**Problem description**:
Continue the passage on data localization from its last sentence, keeping its voice.

**Reading passage**:
=-=-=-=-=
Data localization is defined as the process of storing data on any device that is physically present within the borders of a specific country where the data is generated. It is used to safeguard the personal and financial information of a country’s citizens and residents from foreign surveillance and provide local governments and regulators the authority to call for the data when required.
With the evolution of cutting-edge technologies, the value of data has also increased enormously. And if it is not protected strategically and used safely can lead to the growing threat of misuse of the data or theft. Thus, due to these intimidations, there are several regulations being implemented with the purpose to secure the data and safeguard the industrial sector. In this way, data localization is one such regulation that is now being adopted by various industries and countries across the globe.
Understanding Data Localization
Data localization requires the data of the country’s citizens or residents to be gleaned, processed and stored inside the region, often before being relocated internationally. The data can only be transferred after complying with local privacy or data protection laws, such as providing the user a formal notice about how the information will be leveraged and obtaining their consent to do so.
Countries that adopt this data localization law require the storage or processing of data on servers that are physically located within their borders. In some countries, free flow and sharing of digital data, especially the data which could impact the government operations, is strictly restricted.
These days the global economy is totally shifted to digital and relies heavily on cross border facilities of services and goods. For these cross-border facilities, previous trade regulations have embraced the borderless nature of the internet and adopted light-touch regulation. However, with the growing importance of data, governments worldwide now are taking steps toward restraining the cross-border data flows.
In a 2017 U.S. International Trade Commission report, the number of data localization measures has doubled in the last six years. And it was most cited by the U.S. industry representatives as the policy measure hampering digital trade. But now as governments worldwide start mandating data localization laws, most organizations will need to address the wide-ranging implications in strategic ways as part of their national cyber policies.
=-=-=-=-=
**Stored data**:
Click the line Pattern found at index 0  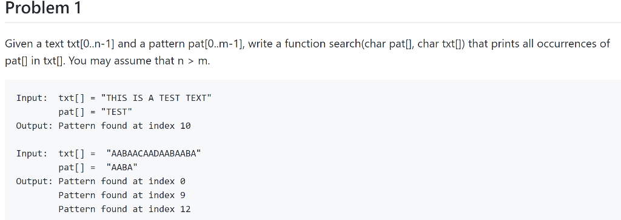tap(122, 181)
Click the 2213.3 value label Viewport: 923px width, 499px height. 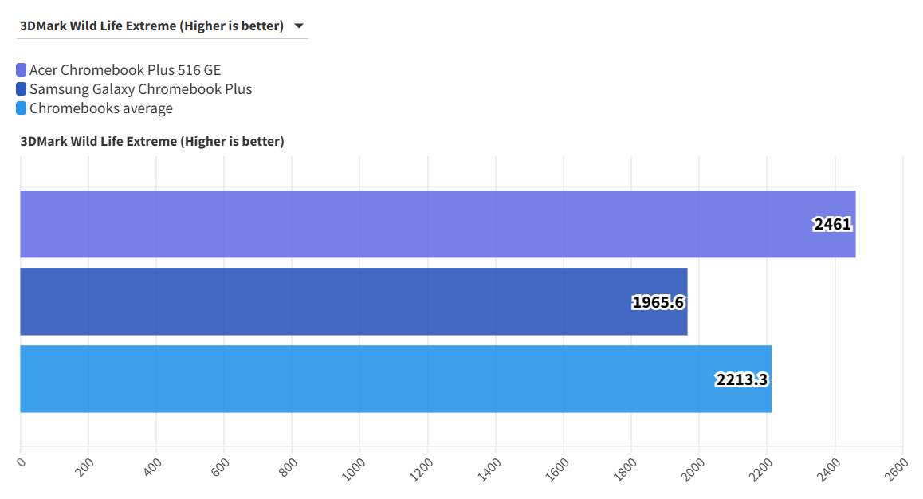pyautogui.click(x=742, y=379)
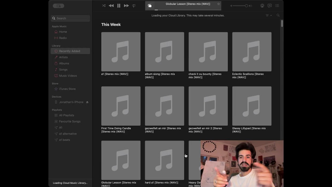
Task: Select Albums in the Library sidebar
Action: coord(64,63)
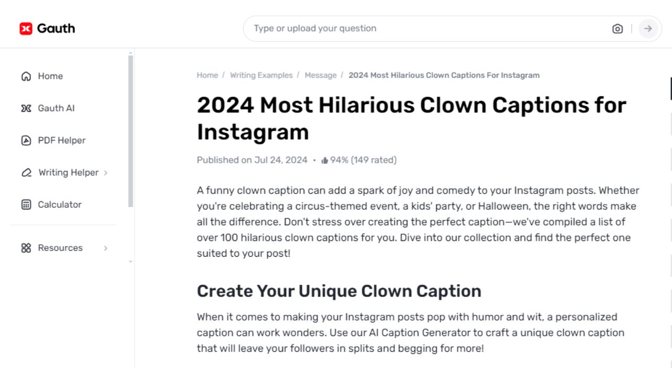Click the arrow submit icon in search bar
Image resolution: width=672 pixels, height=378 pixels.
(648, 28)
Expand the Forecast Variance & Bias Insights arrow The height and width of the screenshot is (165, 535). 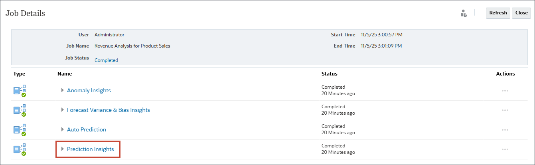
=-=-=-=-=
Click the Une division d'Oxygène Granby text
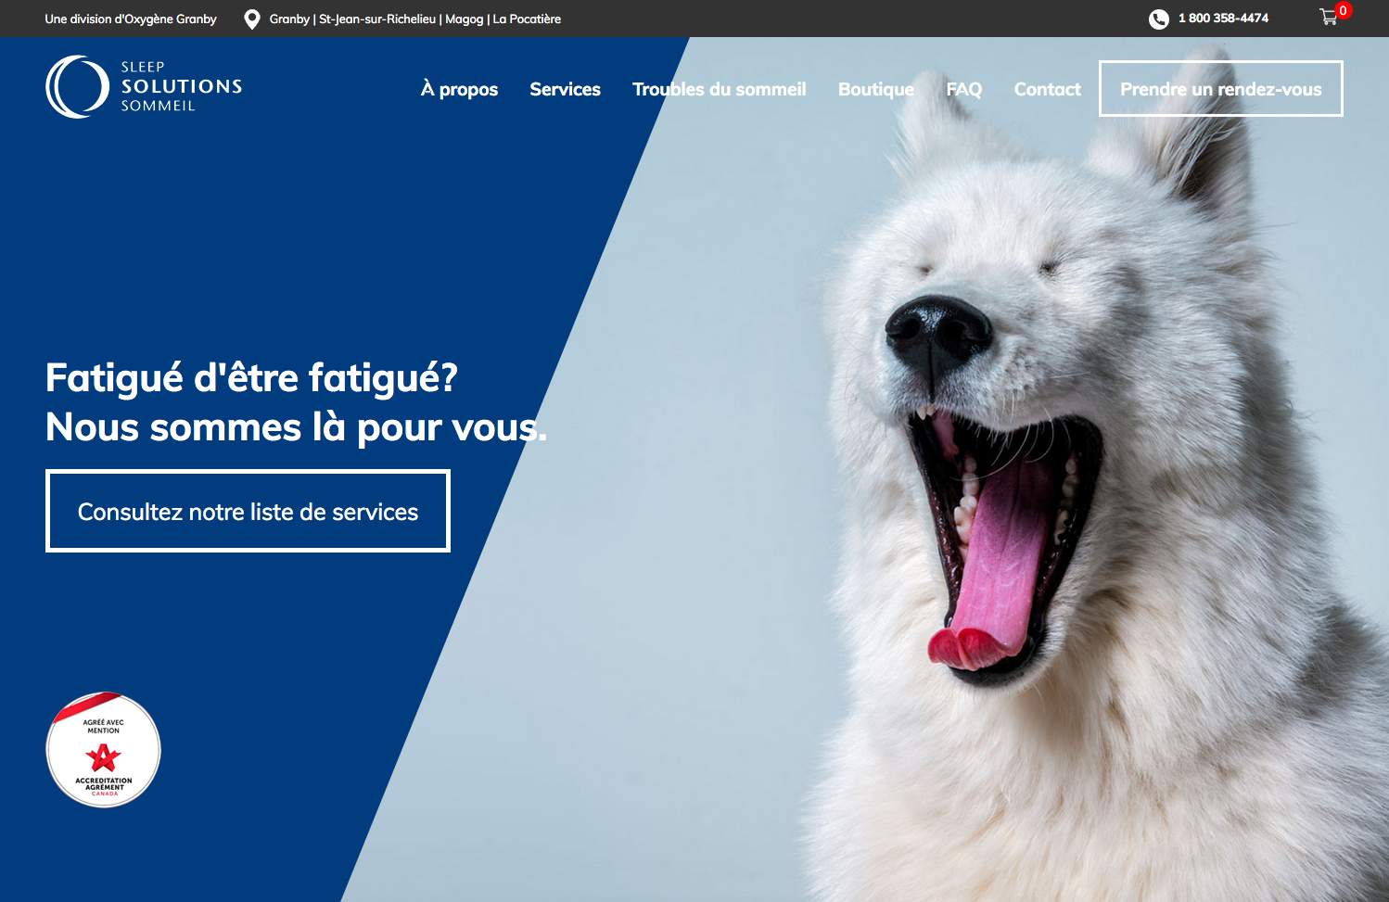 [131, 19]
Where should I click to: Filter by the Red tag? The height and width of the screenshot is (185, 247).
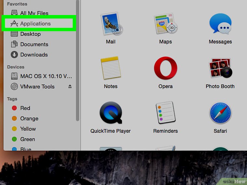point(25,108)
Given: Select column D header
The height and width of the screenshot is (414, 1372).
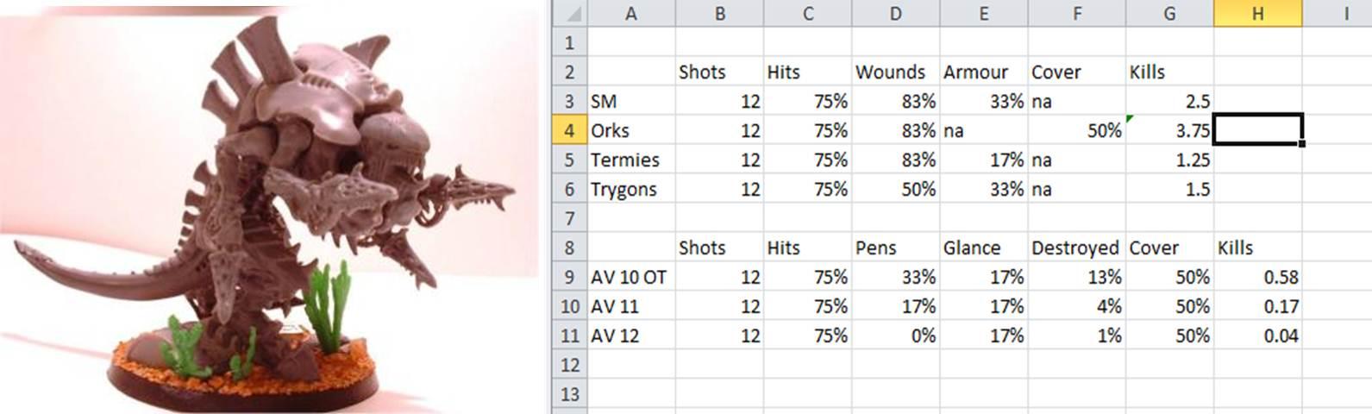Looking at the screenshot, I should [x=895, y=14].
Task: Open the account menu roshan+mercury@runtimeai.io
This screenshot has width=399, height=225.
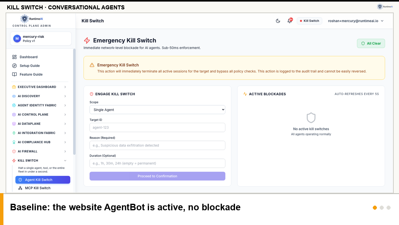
=-=-=-=-=
**Response to the exercise**:
Data Localization Law Passed in Countries
The requirement for data localization is rapidly evolving and has been enforced in several countries due to individuals’ preferences based on data threats and national law mandates. The countries that have been imposed this law, including South Korea, Russia, Vietnam, Indonesia, Brazil, Australia, Brunei, Nigeria, and Iran.
Currently, countries like India are also considering data localization requirements, and some others are looking to expand existing regulations. In India, the Reserve Bank of India (RBI) has made data localization mandatory for payment systems, and the Ministry of Information & Broadcasting is working on a policy that places large limitations on cross-border data transfer, prohibiting sharing of the data with a third party.
Impact on Global Organizations
As data localization is being leveraged as a solution to secure the consumers and safeguard the country’s national and economic interests, it is expected to potentially affect businesses that make use of the Internet or web-based technologies for services. Data localization laws could affect internet service providers (ISPs), mobile communications companies, and social media. Also, it could have an impact on the multinationals and small and medium-sized enterprises (SMEs) in retail, production, healthcare, pharmaceutical, among other business sectors.